Robert John Downey ( Elias Jr.; June 24, 1936 – July 7, 2021) was an American filmmaker and actor. He was known for writing and directing his underground film Putney Swope, a satire on the New York Madison Avenue advertising world. According to film scholar Wheeler Winston Dixon, Downey's films during the 1960s were "strictly take-no-prisoners affairs, with minimal budgets and outrageous satire, effectively pushing forward the countercultural agenda of the day." He was the father of American actor Robert Downey Jr.

Early life
Robert Downey Sr. was born Robert John Elias Jr. in the Manhattan borough of New York City, on June 24, 1936. He was the son of Elizabeth ( McLauchlen), a model, and Robert John Elias Sr., who worked in management of motels and restaurants.
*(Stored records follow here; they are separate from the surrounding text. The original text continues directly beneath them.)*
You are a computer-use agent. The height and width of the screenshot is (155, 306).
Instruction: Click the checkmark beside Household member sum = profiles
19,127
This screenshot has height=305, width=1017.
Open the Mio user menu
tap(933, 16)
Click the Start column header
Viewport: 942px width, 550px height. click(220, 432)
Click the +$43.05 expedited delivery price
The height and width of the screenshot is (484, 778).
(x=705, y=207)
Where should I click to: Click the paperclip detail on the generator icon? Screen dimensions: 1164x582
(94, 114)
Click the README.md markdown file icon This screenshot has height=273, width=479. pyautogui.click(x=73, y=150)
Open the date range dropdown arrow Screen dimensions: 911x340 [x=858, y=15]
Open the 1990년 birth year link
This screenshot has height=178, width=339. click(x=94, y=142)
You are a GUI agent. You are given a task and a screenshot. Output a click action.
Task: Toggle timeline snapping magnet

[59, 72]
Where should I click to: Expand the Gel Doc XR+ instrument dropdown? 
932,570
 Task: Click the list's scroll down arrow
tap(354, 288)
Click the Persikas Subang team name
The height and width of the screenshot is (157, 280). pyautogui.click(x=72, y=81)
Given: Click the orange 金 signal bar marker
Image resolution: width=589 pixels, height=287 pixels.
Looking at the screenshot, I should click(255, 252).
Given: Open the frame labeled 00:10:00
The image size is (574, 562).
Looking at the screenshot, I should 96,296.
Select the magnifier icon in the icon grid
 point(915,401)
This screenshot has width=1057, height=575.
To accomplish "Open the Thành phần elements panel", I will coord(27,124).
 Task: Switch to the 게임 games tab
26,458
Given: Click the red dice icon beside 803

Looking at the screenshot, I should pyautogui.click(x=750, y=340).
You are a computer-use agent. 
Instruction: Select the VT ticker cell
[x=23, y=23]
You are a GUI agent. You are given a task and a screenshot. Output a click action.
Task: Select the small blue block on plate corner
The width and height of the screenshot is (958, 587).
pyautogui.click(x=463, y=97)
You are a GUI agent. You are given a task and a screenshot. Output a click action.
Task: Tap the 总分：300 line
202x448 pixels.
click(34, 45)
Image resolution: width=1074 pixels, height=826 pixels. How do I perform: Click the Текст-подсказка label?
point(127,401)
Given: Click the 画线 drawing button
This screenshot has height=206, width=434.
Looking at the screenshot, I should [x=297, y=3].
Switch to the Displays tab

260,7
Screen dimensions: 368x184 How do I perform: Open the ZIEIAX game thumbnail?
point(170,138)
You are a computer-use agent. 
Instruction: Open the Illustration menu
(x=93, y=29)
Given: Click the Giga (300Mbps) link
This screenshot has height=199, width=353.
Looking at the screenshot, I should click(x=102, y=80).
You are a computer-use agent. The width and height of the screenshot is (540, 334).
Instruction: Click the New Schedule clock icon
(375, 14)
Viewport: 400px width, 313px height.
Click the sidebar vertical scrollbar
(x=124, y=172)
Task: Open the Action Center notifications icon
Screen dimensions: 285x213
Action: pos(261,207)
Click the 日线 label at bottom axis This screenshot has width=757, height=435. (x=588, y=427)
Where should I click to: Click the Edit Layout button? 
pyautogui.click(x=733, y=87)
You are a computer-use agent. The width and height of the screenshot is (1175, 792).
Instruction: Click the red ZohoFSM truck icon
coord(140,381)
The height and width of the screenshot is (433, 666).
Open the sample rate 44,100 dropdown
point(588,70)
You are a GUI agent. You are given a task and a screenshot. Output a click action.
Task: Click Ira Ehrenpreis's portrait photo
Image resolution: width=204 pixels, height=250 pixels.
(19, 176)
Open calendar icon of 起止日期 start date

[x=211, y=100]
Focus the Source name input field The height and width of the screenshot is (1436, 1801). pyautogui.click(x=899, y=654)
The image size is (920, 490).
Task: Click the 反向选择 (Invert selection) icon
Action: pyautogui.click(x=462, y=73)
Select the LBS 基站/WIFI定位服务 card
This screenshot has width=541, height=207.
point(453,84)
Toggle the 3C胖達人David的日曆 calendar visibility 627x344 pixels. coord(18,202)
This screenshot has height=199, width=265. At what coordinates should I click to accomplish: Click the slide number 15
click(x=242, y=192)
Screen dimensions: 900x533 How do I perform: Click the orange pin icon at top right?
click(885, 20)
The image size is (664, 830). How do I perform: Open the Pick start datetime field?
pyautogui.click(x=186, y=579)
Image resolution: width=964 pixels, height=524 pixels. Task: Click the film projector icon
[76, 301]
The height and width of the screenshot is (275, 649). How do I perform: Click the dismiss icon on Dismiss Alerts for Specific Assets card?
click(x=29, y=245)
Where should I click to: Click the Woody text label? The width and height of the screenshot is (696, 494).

His paternal grandparents were Lithuanian Jews, while his mother was of half Hungarian Jewish and half Irish ancestry. He grew up in Rockville Centre, New York. He changed his surname to Downey after his stepfather, when he wanted to enlist in the United States Army while being underage. Downey later said he wrote an unpublished novel during his time in the army, though he spent much of his military career "in the stockade".

Career
Downey initially made his mark creating very low-budget independent films aligning with the Absurdist movement, in line with counterculture, anti-establishment, 1960s America. His work in the late 1960s and 1970s was quintessential anti-establishment, reflecting the nonconformity popularized by larger counterculture movements and given impetus by new freedoms in films, such as the breakdown of codes on censorship. In keeping with the underground tradition, his 1970s films were independently made on shoestring budgets and were relatively obscure in the Absurdist movement, finding cult notoriety.

In 1961, working with film editor Fred von Bernewitz, Downey began writing and directing low-budget 16mm films that gained an underground following, beginning with Ball's Bluff (1961), a fantasy short about a Civil War soldier who awakens in Central Park in 1961. He moved into big-budget filmmaking with the surrealistic Greaser's Palace (1972). His last film was Rittenhouse Square (2005), a documentary capturing life in a Philadelphia park.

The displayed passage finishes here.